Task to carry out: Drop the pictures and repeat exactly from the "You are a GUI" line down to the last line of the entries below.

(Provided records begins)

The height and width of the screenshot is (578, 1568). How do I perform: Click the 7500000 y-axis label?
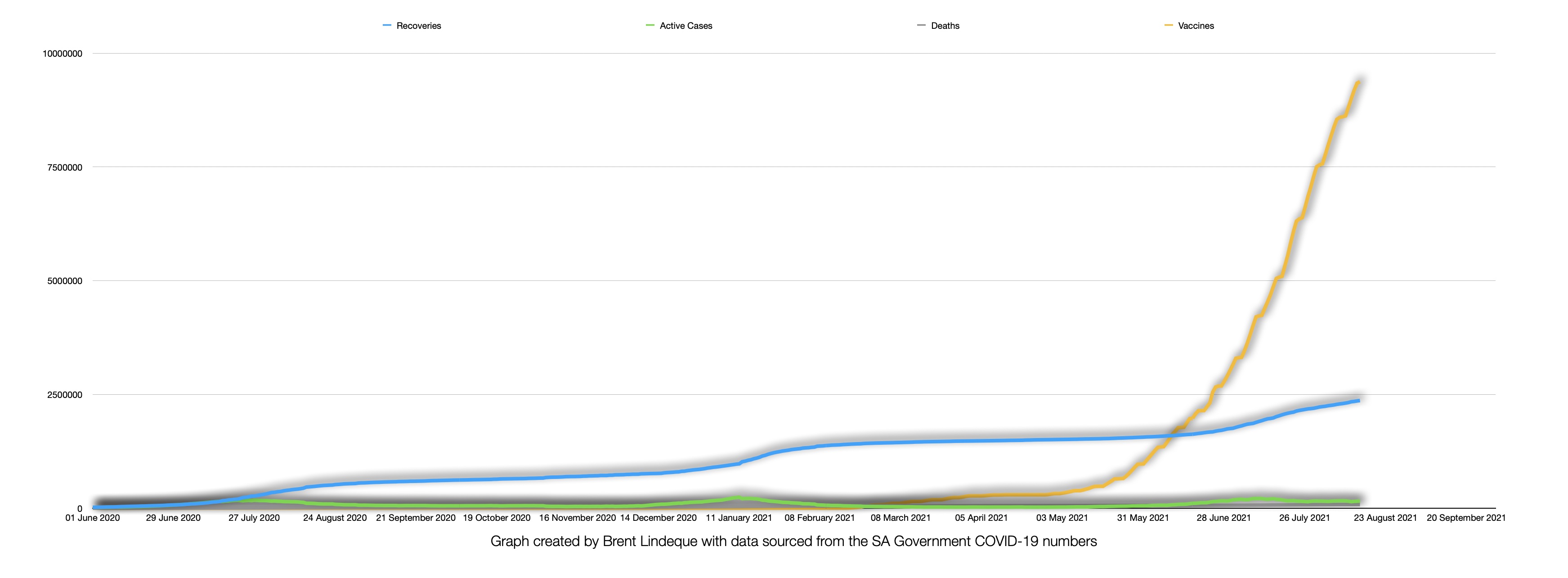tap(64, 167)
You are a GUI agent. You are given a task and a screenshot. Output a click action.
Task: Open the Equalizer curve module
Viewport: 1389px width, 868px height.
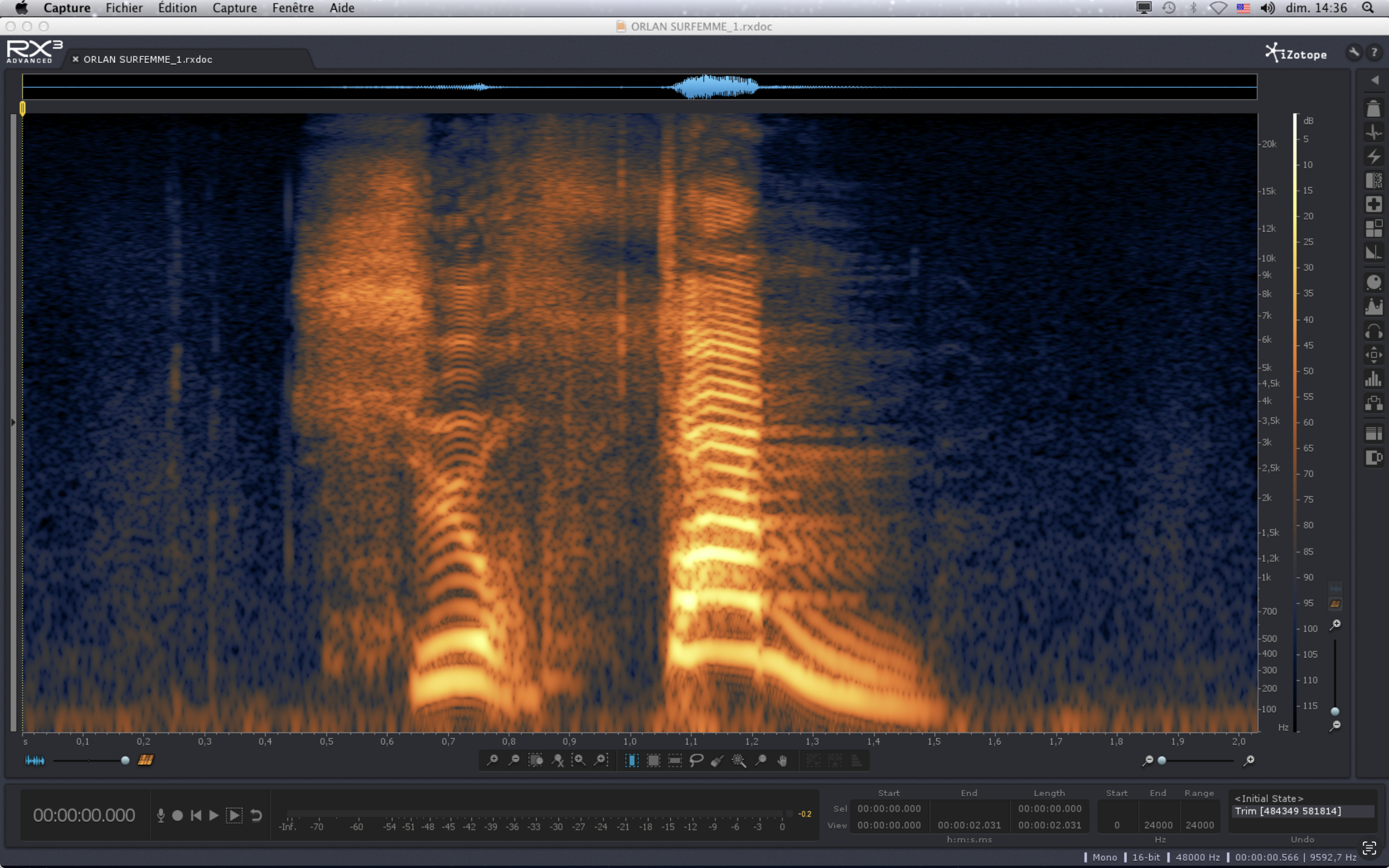[x=1373, y=307]
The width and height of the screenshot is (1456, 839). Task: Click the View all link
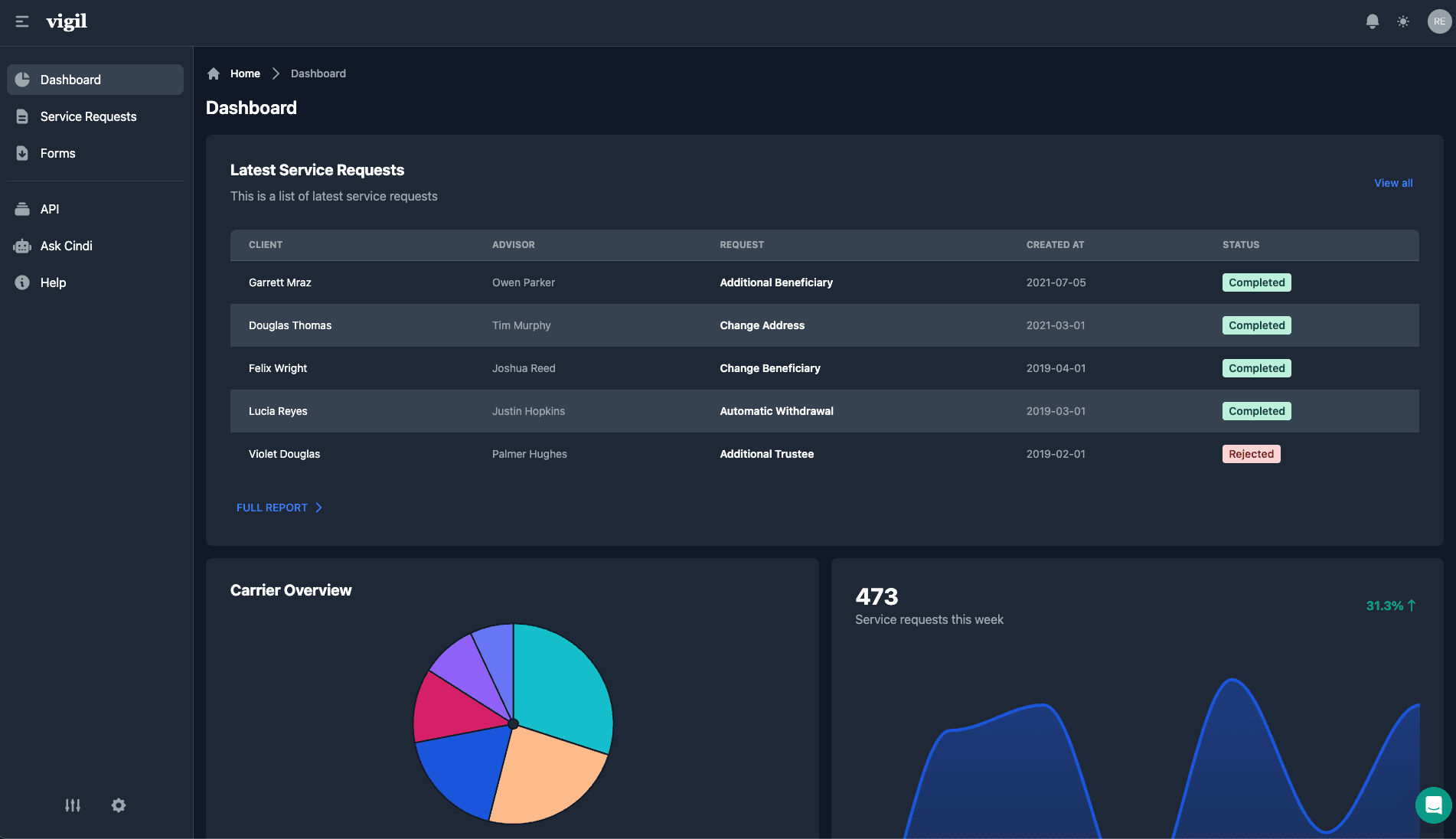(x=1393, y=183)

(Provided records ends)

Result of the exercise:
You are a GUI agent. You are given a task and a screenshot. Output a click action.
Task: Open the Equalizer curve module
Viewport: 1389px width, 868px height.
[x=1373, y=307]
The width and height of the screenshot is (1456, 839). Task: Click the View all link
(x=1393, y=183)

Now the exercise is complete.